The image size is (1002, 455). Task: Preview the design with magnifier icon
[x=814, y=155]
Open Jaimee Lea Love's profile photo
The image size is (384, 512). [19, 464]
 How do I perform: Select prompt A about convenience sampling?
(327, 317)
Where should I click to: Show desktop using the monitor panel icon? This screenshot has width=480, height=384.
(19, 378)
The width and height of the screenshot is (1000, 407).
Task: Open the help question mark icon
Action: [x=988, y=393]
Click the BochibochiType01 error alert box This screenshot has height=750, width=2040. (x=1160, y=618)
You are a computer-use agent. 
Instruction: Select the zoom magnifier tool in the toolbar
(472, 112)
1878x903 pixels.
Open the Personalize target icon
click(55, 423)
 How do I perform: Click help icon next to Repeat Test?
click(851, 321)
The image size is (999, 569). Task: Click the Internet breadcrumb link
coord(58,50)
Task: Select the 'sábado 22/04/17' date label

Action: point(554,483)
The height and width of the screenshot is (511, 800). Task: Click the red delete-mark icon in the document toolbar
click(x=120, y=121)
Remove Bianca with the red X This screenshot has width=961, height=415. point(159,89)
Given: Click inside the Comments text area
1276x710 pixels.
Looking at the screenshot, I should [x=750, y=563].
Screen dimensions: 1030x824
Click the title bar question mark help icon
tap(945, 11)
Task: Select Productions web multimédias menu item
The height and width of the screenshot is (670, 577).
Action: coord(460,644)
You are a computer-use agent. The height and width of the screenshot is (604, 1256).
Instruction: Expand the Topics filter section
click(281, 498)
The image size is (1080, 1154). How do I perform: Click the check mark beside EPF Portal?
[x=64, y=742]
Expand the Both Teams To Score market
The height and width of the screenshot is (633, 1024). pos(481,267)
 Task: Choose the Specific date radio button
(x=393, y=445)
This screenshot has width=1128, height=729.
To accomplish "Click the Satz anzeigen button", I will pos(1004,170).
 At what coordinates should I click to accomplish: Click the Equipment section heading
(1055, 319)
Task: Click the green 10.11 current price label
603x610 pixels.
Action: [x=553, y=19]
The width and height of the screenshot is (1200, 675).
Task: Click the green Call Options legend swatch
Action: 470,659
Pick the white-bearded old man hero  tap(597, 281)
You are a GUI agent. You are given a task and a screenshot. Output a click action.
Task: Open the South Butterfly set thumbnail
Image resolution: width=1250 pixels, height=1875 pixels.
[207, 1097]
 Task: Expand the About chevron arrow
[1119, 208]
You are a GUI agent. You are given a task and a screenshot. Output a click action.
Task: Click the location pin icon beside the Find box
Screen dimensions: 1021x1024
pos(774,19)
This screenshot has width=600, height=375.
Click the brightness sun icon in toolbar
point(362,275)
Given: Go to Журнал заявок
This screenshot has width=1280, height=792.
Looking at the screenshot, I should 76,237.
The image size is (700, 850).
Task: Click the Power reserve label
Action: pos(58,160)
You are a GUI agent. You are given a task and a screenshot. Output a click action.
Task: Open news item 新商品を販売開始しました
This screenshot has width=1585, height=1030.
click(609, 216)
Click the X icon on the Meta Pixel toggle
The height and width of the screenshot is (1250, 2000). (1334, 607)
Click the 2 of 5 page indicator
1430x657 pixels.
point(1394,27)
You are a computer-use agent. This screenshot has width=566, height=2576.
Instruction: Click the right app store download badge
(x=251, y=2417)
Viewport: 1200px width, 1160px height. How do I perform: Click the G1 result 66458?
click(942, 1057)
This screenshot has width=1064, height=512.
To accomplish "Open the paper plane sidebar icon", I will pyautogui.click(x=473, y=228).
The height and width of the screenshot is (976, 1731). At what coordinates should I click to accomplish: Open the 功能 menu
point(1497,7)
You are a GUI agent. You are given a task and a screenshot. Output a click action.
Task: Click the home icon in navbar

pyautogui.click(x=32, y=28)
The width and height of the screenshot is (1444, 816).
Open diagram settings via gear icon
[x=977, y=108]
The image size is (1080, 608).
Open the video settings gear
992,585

WORK INSTRUCTIONS: Using the material above, print word for word the lines from the one holding "Task: Click the home icon in navbar" through the last line.

RESPONSE AREA:
Task: Click the home icon in navbar

pyautogui.click(x=32, y=28)
The width and height of the screenshot is (1444, 816).
Open diagram settings via gear icon
[x=977, y=108]
The image size is (1080, 608).
Open the video settings gear
992,585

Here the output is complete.